▶ What is being asked
Your answer must match the material exactly, line for line.

▶ Exercise materials
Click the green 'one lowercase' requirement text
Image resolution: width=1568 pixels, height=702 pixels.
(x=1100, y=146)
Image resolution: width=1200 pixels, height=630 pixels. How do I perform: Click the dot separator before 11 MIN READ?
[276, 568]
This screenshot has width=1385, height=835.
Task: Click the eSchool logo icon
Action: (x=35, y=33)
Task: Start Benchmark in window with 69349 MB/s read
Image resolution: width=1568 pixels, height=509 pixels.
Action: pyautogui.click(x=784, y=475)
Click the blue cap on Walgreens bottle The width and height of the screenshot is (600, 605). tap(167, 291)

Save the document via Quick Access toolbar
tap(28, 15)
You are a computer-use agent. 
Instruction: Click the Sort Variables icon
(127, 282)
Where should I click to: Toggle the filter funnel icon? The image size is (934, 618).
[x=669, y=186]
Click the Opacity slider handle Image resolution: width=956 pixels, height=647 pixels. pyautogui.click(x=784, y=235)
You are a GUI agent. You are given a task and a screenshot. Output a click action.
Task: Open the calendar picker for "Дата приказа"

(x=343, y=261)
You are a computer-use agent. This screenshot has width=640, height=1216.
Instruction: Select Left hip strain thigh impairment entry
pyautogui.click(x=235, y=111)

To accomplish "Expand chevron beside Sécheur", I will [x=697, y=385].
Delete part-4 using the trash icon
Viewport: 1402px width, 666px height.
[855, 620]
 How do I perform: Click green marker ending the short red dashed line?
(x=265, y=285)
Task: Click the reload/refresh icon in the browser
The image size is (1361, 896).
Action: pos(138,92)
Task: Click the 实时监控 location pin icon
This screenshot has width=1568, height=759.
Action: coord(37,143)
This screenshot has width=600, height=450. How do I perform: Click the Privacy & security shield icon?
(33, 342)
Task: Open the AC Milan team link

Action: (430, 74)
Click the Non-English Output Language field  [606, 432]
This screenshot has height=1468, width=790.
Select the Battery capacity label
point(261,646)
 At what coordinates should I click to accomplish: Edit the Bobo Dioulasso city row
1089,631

▶ Written response
Click the green 'one lowercase' requirement text
Image resolution: width=1568 pixels, height=702 pixels.
(x=1100, y=146)
Image resolution: width=1200 pixels, height=630 pixels. How do I perform: Click the dot separator before 11 MIN READ?
[276, 568]
This screenshot has width=1385, height=835.
Task: Click the eSchool logo icon
Action: (x=35, y=33)
Task: Start Benchmark in window with 69349 MB/s read
Image resolution: width=1568 pixels, height=509 pixels.
Action: pyautogui.click(x=784, y=475)
Click the blue cap on Walgreens bottle The width and height of the screenshot is (600, 605). tap(167, 291)

Save the document via Quick Access toolbar
tap(28, 15)
You are a computer-use agent. 
Instruction: Click the Sort Variables icon
(127, 282)
Where should I click to: Toggle the filter funnel icon? The image size is (934, 618).
[x=669, y=186]
Click the Opacity slider handle Image resolution: width=956 pixels, height=647 pixels. pyautogui.click(x=784, y=235)
You are a GUI agent. You are given a task and a screenshot. Output a click action.
Task: Open the calendar picker for "Дата приказа"

(x=343, y=261)
You are a computer-use agent. This screenshot has width=640, height=1216.
Instruction: Select Left hip strain thigh impairment entry
pyautogui.click(x=235, y=111)

To accomplish "Expand chevron beside Sécheur", I will [x=697, y=385].
Delete part-4 using the trash icon
Viewport: 1402px width, 666px height.
[855, 620]
 How do I perform: Click green marker ending the short red dashed line?
(x=265, y=285)
Task: Click the reload/refresh icon in the browser
The image size is (1361, 896).
Action: pos(138,92)
Task: Click the 实时监控 location pin icon
This screenshot has width=1568, height=759.
Action: coord(37,143)
This screenshot has width=600, height=450. How do I perform: Click the Privacy & security shield icon?
(33, 342)
Task: Open the AC Milan team link

Action: (430, 74)
Click the Non-English Output Language field  [606, 432]
This screenshot has height=1468, width=790.
Select the Battery capacity label
point(261,646)
 At what coordinates should I click to accomplish: Edit the Bobo Dioulasso city row
1089,631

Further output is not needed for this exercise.